MATERIAL FOR THIS TASK Start Marker
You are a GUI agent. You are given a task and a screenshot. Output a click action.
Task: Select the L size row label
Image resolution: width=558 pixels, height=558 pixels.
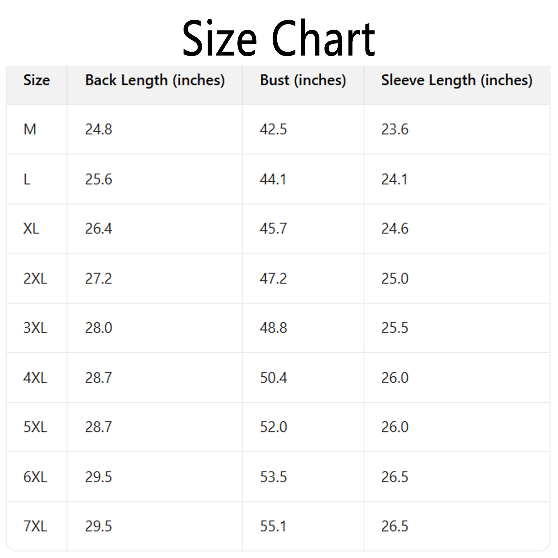pyautogui.click(x=27, y=179)
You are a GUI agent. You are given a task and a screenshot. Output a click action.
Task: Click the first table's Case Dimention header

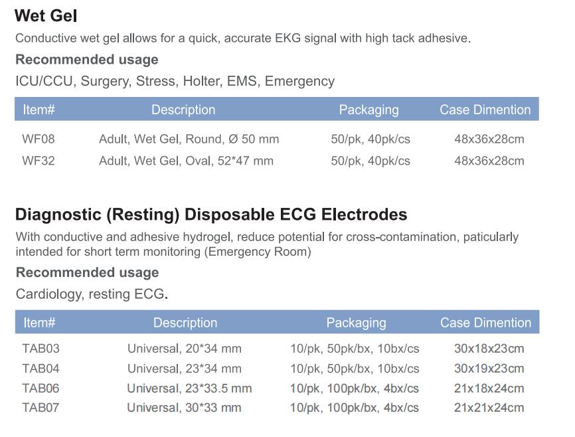tap(485, 110)
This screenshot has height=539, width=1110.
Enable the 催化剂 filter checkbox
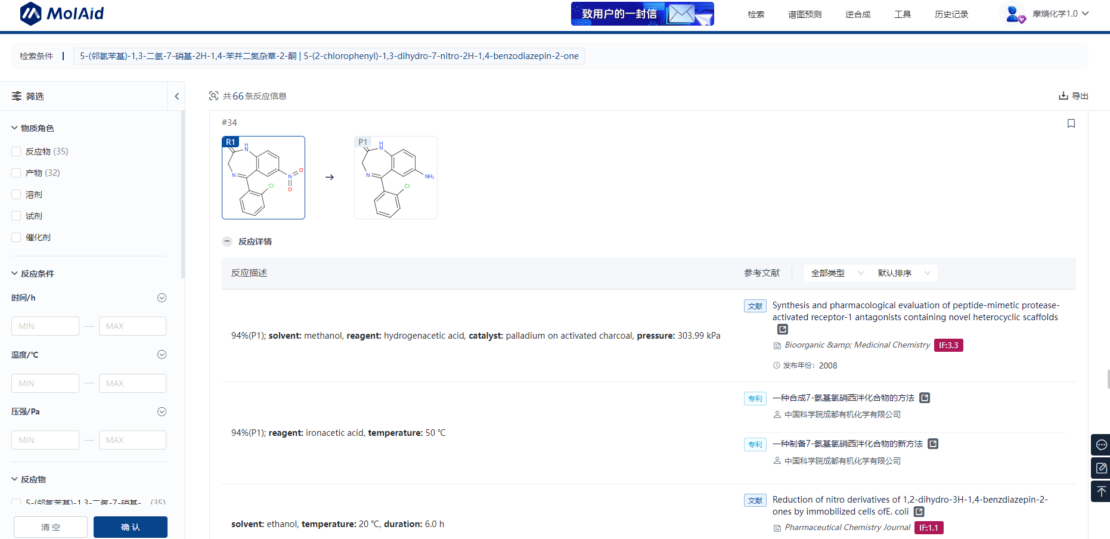16,237
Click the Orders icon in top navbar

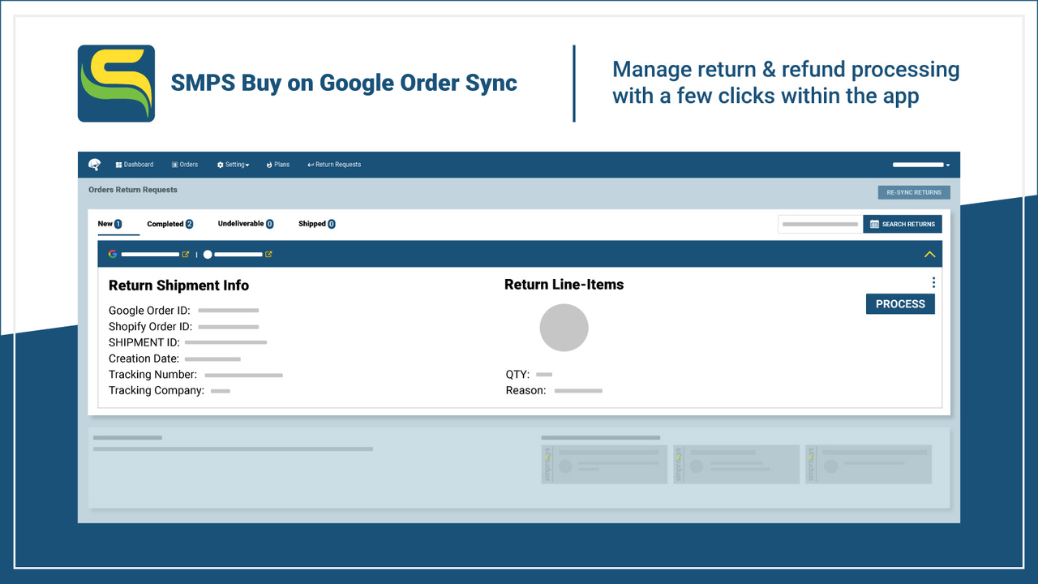pyautogui.click(x=174, y=164)
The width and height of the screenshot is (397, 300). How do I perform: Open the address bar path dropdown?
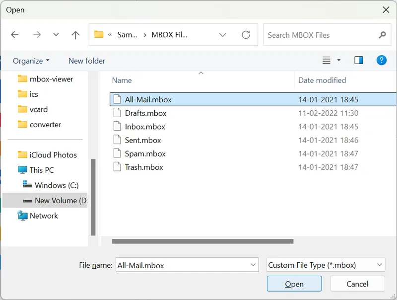pos(223,35)
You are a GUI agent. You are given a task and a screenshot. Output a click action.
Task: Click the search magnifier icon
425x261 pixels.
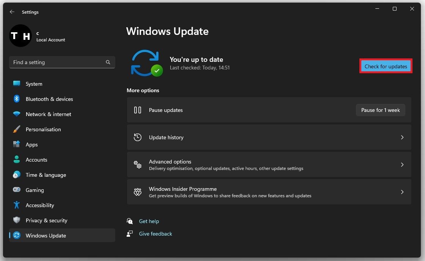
MATERIAL FOR THIS TASK End Marker
--- ABOUT THIS TASK ---
Once the pictures are removed, write out all of the entries above exactly.

--- RESULT FOR THIS EXERCISE ---
You are a GUI agent. You are given a task and a screenshot. Output a click action.
Task: Select the L size row label
Image resolution: width=558 pixels, height=558 pixels.
pyautogui.click(x=27, y=179)
You are a GUI agent. You are given a task and a screenshot. Output a click action.
Task: Click the first table's Case Dimention header

tap(485, 110)
This screenshot has height=539, width=1110.
Enable the 催化剂 filter checkbox
16,237
Click the Orders icon in top navbar

pyautogui.click(x=174, y=164)
The width and height of the screenshot is (397, 300). How do I perform: Open the address bar path dropdown?
pos(223,35)
You are a GUI agent. You are given a task and a screenshot. Output a click action.
Task: Click the search magnifier icon
425x261 pixels.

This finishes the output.